╭─ Document passage

Parliament of Victoria
- Long title An Act to authorize the Construction of certain Lines of Railway by the State and for other purposes. ;
- Citation: 48 Vict. No. 821
- Royal assent: 12 December 1884

= Railway Construction Act 1884 =

The Victorian Government's Railway Construction Act 1884 (No. 821), authorised the construction of 59 new railway lines in the colony, plus additional infrastructure.

Promoted by the Minister for Railways, Thomas Bent, and passed on 12 December 1884, it became notorious for the large number of railway lines it authorised, and was dubbed the "Octopus Act". It was accompanied by the Railway Loan Act, No. 760, which permitted the raising of a loan of £600,000 for construction of the various lines.

The act, "to authorize the Construction of certain Lines of Railway by the State and for other purposes", listed 51 "country lines", eight "suburban lines", four short connections and bridges, and two "railway[s] or sidings", specifying 65 pieces of new infrastructure in total. It also provided for additional platforms, buildings, sidings, road approaches, drains, bridge widenings and modifications to existing infrastructure as necessary. It allowed for an average expenditure of £3,960 per mile for the country lines, and £14,294 per mile for the suburban lines.

The severe economic depression in the 1890s soon highlighted the fact that many of the lines were not viable.

== Scheduled lines ==

=== Country lines ===
1. Avoca and Ararat Railway
2. Bacchus Marsh and Gordons Railway
3. Bacchus Marsh Junction and New-port Railway
4. Ballarat East and Buninyong Railway
5. Ballarat Cattle Yards Branch Railway
6. Ballarat Eacecourse and Springs Railway
7. Birregurra and Cape Otway Forest Railway
8. Camperdown and Curdie's River Railway
9. Camperdown to Terand and Warrnambool Railway
10. Coburg and Somerton Railway
11. Creswick and Daylesford Railway
12. Dandenong and Leongatha Railway
13. Dimboola and South Australian Border Railway
14. Fitzroy and Whittlesea Railway
15. Frankston and Crib Point Railway 15A: Mornington Railway
16. Frankston Cemetery Railway
17. Hamilton and Coleraine Railway
18. Heyfield and Bairns-dale Railway,
19. Horsham and Natimuk Railway
20. Inglewood and Dunolly Railway 20A. Kerang to Swan Hill
21. Koroit and Belfast Railway
22. Koroit Railway via Penshurst 22A. Hamilton and Penshurst Railway
23. Koroit and Warrnambool Railway
24. Kyneton and Redesdale Railway
25. Lancefield and Kilmore Railway
26. Leongatha and Port Albert Railway
27. Lilydale and Healesville Railway (via Yarra Flats)

╰─
╭─ Source data

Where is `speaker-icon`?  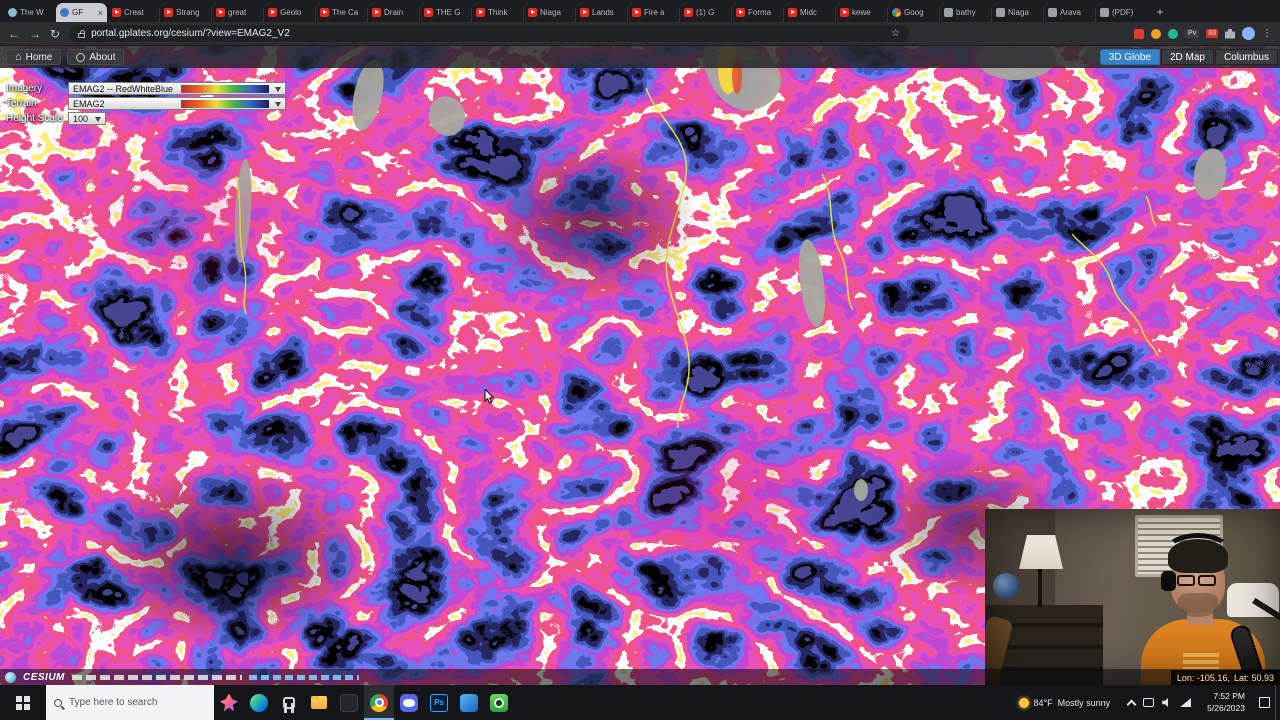 speaker-icon is located at coordinates (1165, 702). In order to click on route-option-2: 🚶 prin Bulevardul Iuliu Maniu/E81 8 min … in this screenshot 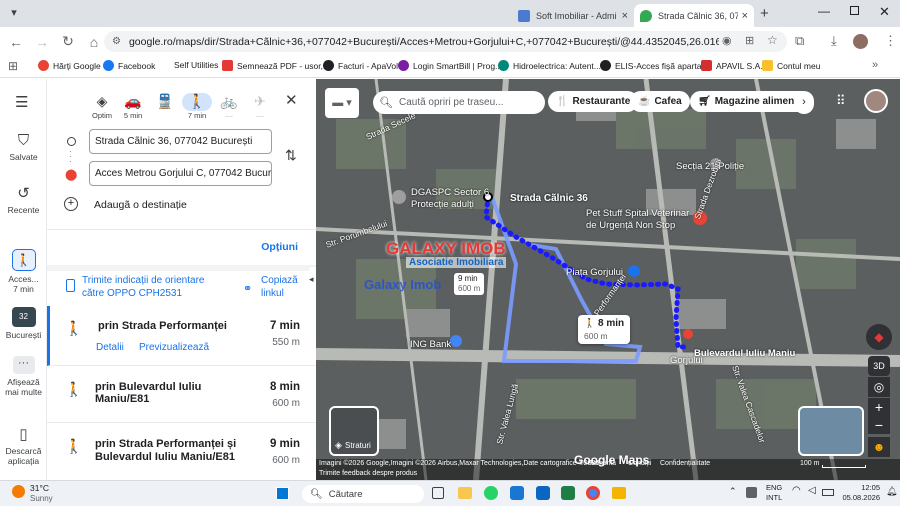, I will do `click(182, 395)`. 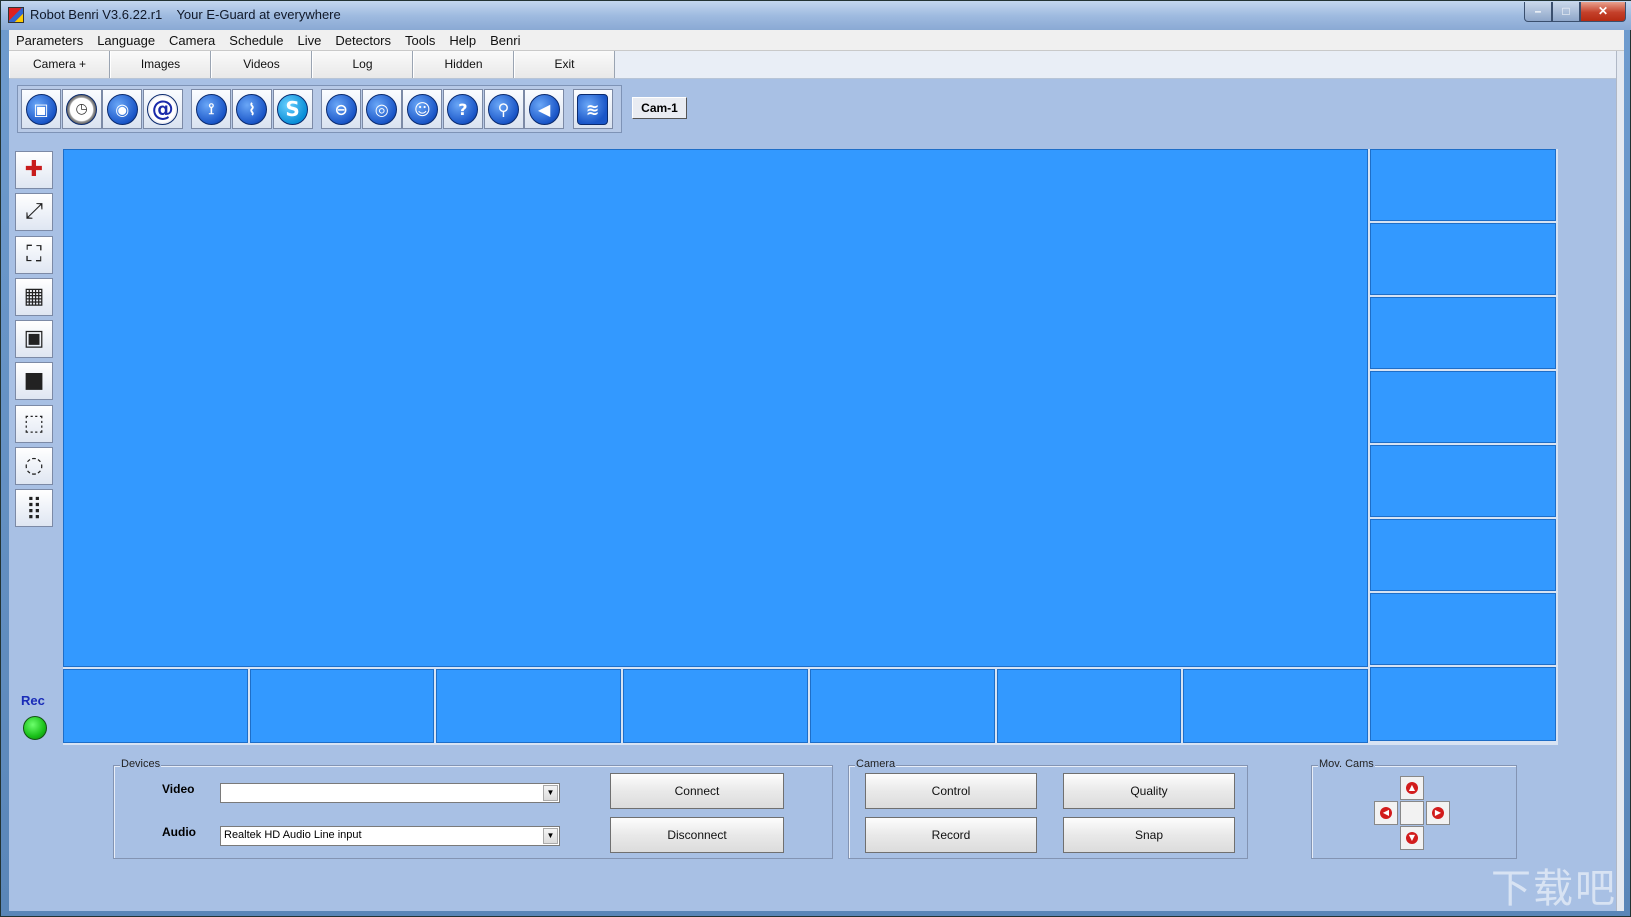 What do you see at coordinates (697, 835) in the screenshot?
I see `disconnect-button: Disconnect` at bounding box center [697, 835].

╰─

▶ [What this task involves]
Can you copy word for word the part of the Railway Construction Act 1884 passage above, starting at "The Victorian Government's" and ending at "plus additional infrastructure."?

▶ [Result of this exercise]
The Victorian Government's Railway Construction Act 1884 (No. 821), authorised the construction of 59 new railway lines in the colony, plus additional infrastructure.